A morte de Pakula lembrou uma cena de seus filmes: em 1998, ele dirigia numa estrada de Nova York, quando um caminhão que andava na frente deixou cair uma barra de ferro. A barra atingiu o carro de Pakula, que perdeu o controle do veículo e bateu no acostamento, morrendo na hora. Uma tragédia.
Aqui vão, em ordem cronológica, dez grandes filmes sobre a paranóia americana:
O Segundo Rosto (Seconds) – John Frankenheimer, 1966
Um homem infeliz é procurado por uma empresa chamada, simplesmente, “A Companhia”. A empresa propõe: que tal mudar de vida? Começa assim um pesadelo que John Frankenheimer transformou num dos filmes mais intensos e estranhos dos anos 60, encerrando sua “trilogia da paranóia”, iniciada com “Sob o Domínio do Mal” (1962) e “Sete Dias de Maio” (1964).
À Queima-Roupa (Point Blank) – John Boorman, 1967
Lee Marvin faz um assassino de aluguel perseguido por uma corporação sem rosto ou motivo aparente. Um faroeste transportado para o concreto de Los Angeles, com um clima intenso de mistério. Filmaço.

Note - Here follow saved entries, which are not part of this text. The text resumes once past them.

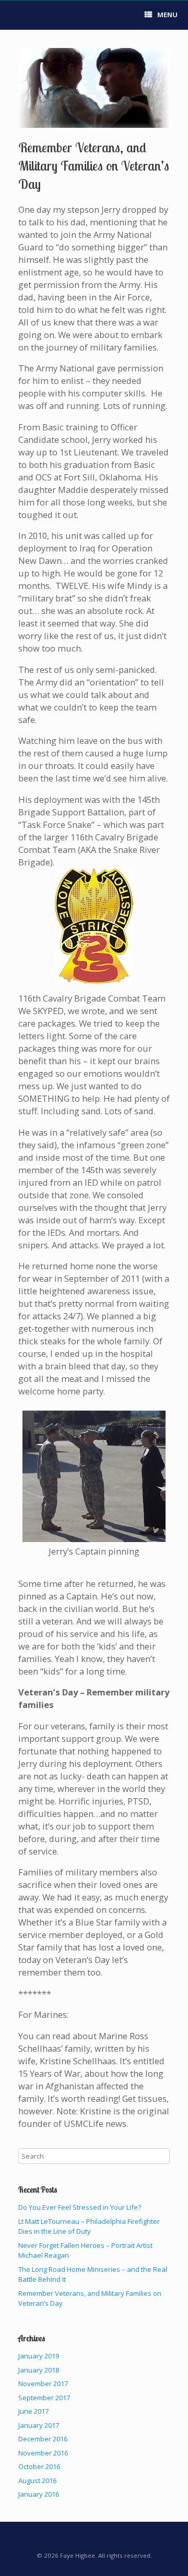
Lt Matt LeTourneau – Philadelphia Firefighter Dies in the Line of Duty (89, 2226)
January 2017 (38, 2425)
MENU (167, 14)
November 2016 (43, 2453)
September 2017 (44, 2397)
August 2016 (37, 2480)
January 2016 (38, 2494)
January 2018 (38, 2370)
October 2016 (39, 2466)
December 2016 (42, 2438)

Na Mira da Morte (Targets) – Peter Bogdanovich, 1968
Inspirado pelo caso real de um homem que subiu numa torre e matou diversas pessoas a tiros, Bogdanovich fez esse filme B para Roger Corman, inclusive utilizando Boris Karloff de coadjuvante (Karloff devia a Corman dois dias de filmagem). Lançado logo após os assassinatos de Robert Kennedy e Martin Luther King, o filme foi um fracasso de bilheteria, mas depois virou “cult”, sendo inclusive homenageado por Elvis Costello na faixa “Big Tears”.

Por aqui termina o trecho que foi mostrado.